[Dataset excerpts]

####################

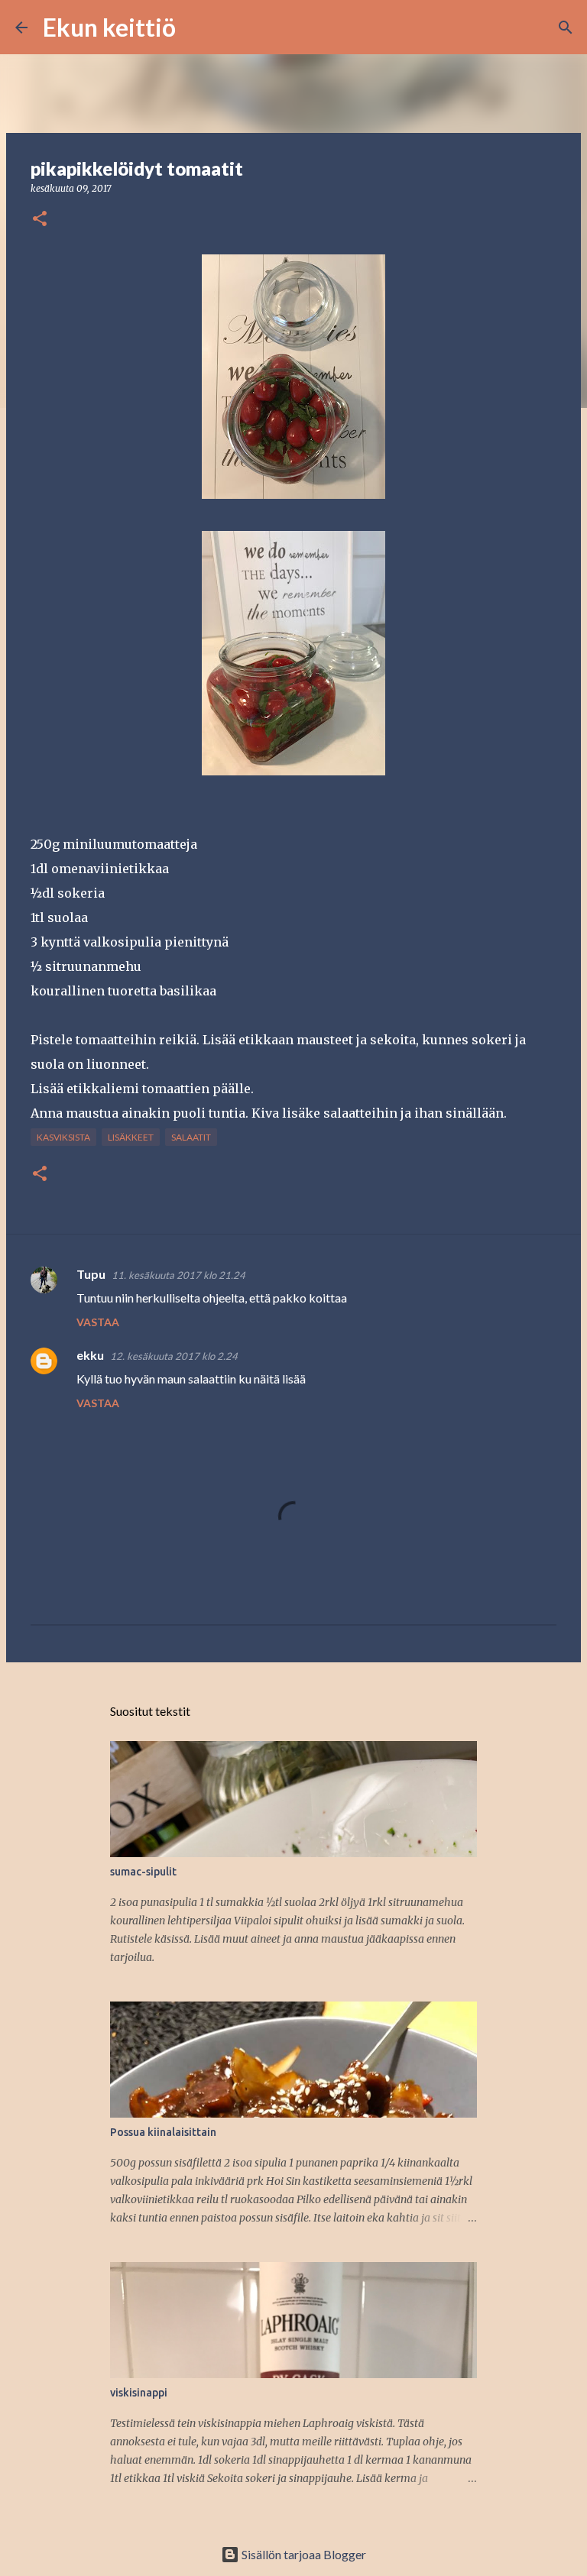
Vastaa (97, 1322)
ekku (90, 1355)
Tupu (90, 1274)
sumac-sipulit (143, 1872)
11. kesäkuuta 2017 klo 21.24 (178, 1275)
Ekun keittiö (109, 27)
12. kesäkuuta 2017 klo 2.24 (174, 1356)
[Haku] (197, 27)
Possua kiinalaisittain (163, 2132)
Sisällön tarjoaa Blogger (302, 2554)
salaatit (191, 1137)
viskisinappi (138, 2393)
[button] (40, 219)
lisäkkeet (131, 1137)
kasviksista (63, 1137)
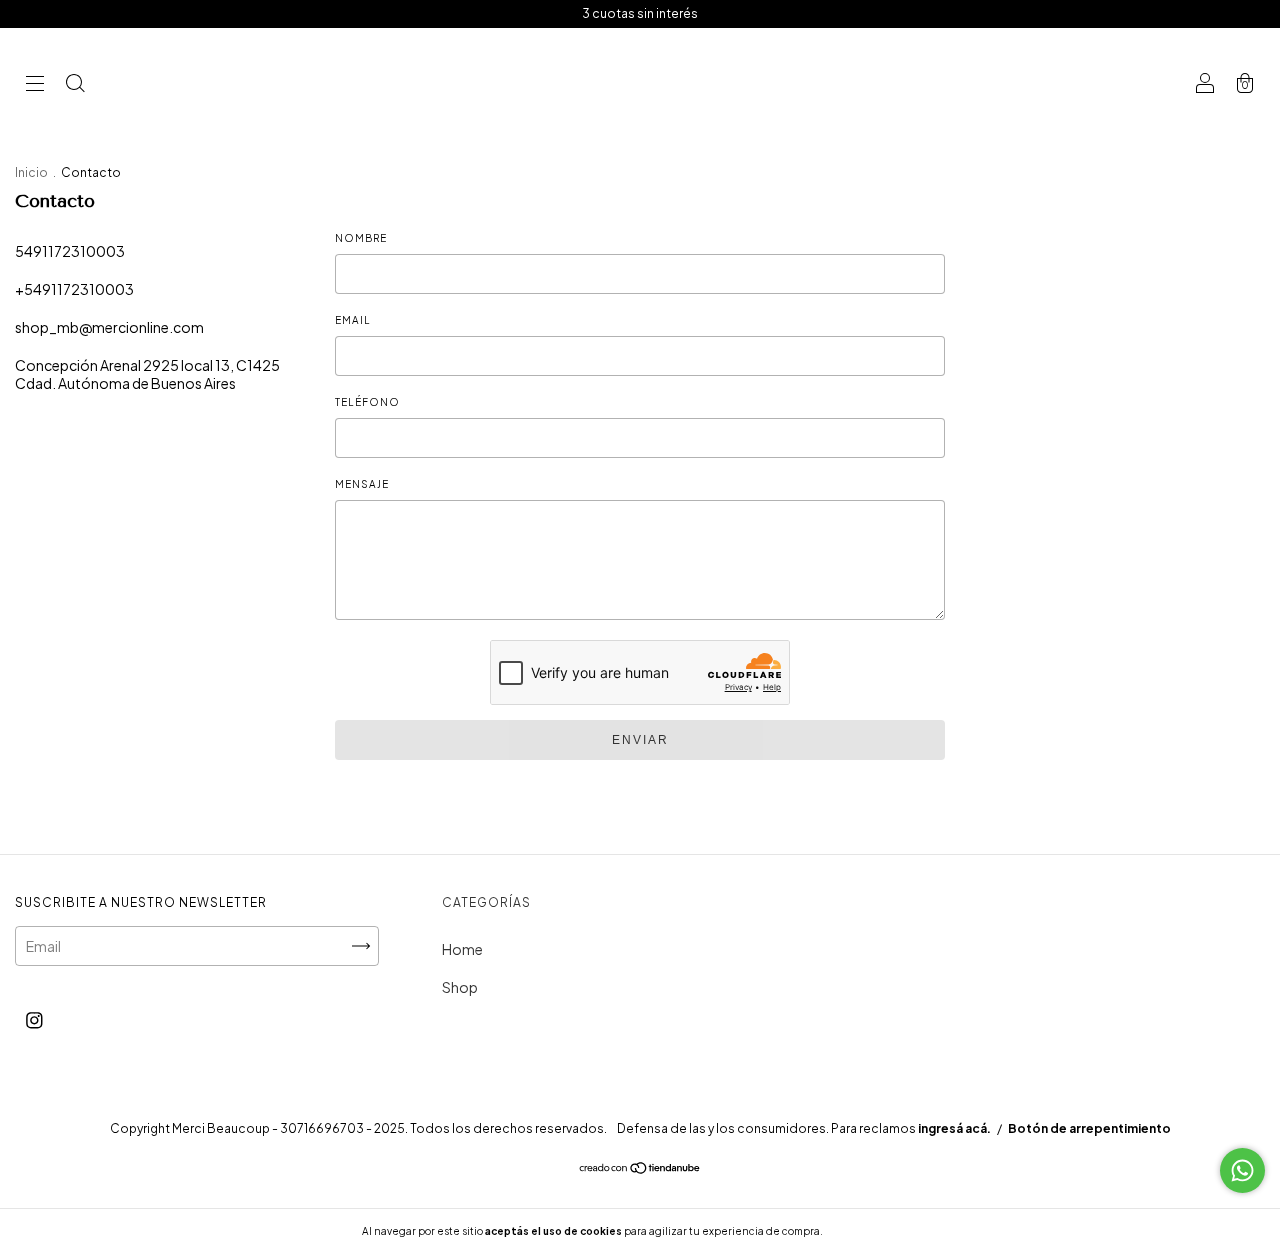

####################

= Goal of the exercise =
Filter the records above, keeping each line that contains the word "kesäkuuta".

= Response to this exercise =
11. kesäkuuta 2017 klo 21.24 (178, 1275)
12. kesäkuuta 2017 klo 2.24 (174, 1356)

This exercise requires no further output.